No one believes that any of our rights are unlimited. You can speak your opinion, but you can't yell fire in a theater. You can bear arms, but don't expect to own a nuclear bomb. You can sincerely believe that whites are a superior species to blacks, but you don't get to own, kill, intimidate, lynch, or otherwise harm a black guy, regardless of your vile beliefs. This isn't something I'm making up out of whole cloth, but well-established and widely accepted interpretation of Federal law.

Documents which govern the FEDERAL government do not necessarily apply to State or Local governments.

Read your Constitution, son. The 14th amendment says:

Section 1. All persons born or naturalized in the United States, and subject to the jurisdiction thereof, are citizens of the United States and of the State wherein they reside. No State shall make or enforce any law which shall abridge the privileges or immunities of citizens of the United States; nor shall any State deprive any person of life, liberty, or property, without due process of law; nor deny to any person within its jurisdiction the equal protection of the laws.

This codified previous Constitutional supremacy thoughts by explicitly stating that States don't get to write laws violating the Constitution or selectively affording privileges to one group and not another.

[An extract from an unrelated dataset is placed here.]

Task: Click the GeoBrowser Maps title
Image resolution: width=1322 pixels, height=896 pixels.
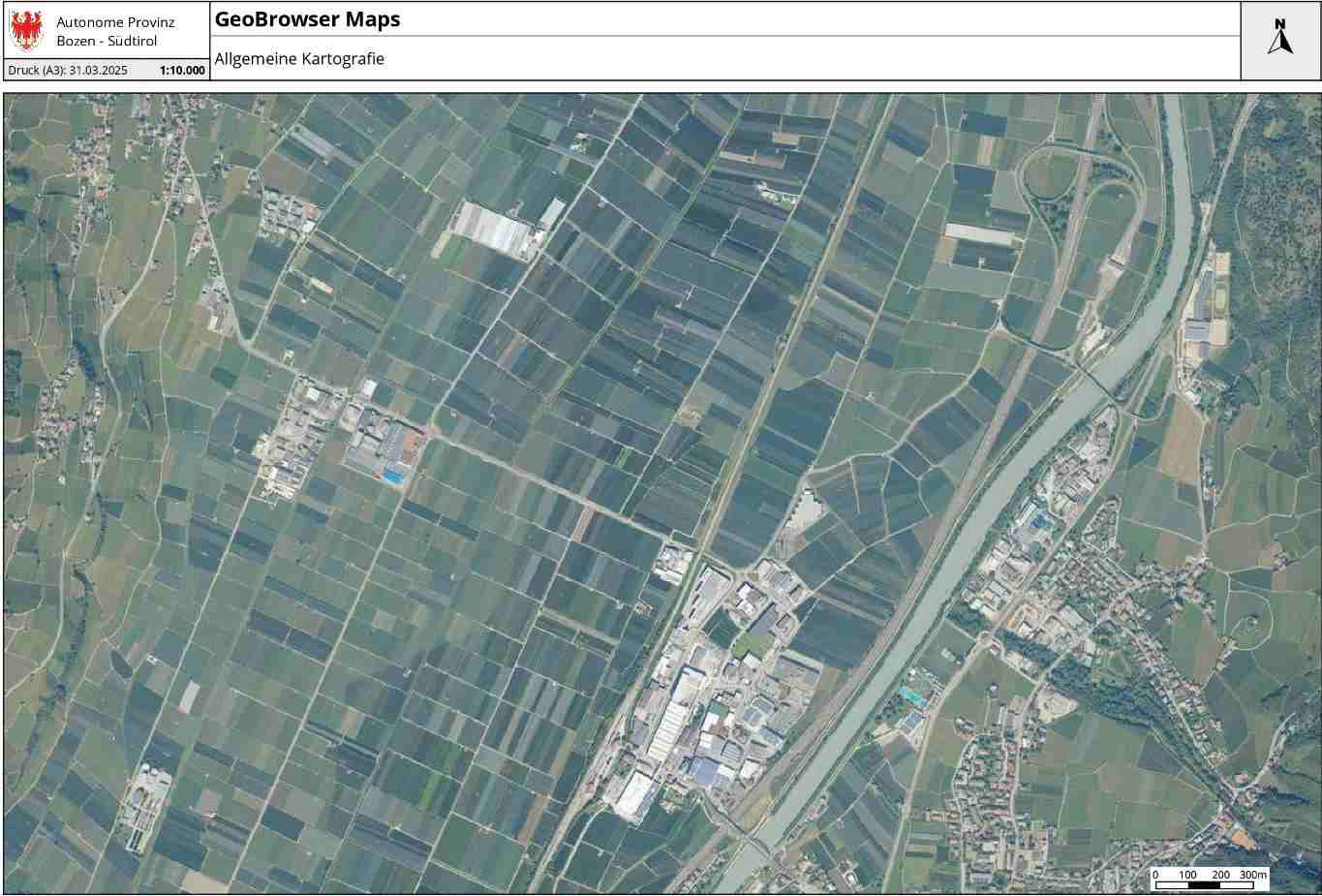Action: [x=307, y=19]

Comment Re:"principles our nation was founded on" (Score 1) 1168

Except we've decided as a country that there are certain ways it's not OK to be an asshole, particularly when it's because the other person is black, female, Muslim, etc. I did not advocate for restricting free speech. I'm advocating for what law already says regarding other minority classes: feel free to speak your mind, but you shouldn't get to act against gay people any more than you're allowed to act against black people.

I'm dyed-in-the-wool small-l libertarian (and a registered large-L), but I'm horrified at the idea of passing laws to explicitly protect the "right" to discriminate against minorities. "First they came ..." and all that; we shouldn't be looking for new and creative ways to crap on our neighbors.

Comment Re:So doe sthis mean I can... (Score 1) 1168

You may be unaware but there are people who live outside of the US

So you're not American and you're unfamiliar with American law, but feel compelled to comment on a case involving one particular American state. Allow me to give you a quick introduction: your opinion is explicitly opposed to American case law. Feel free to speculate as much as you'd care to, but understand that from a US point of view, you are completely wrong.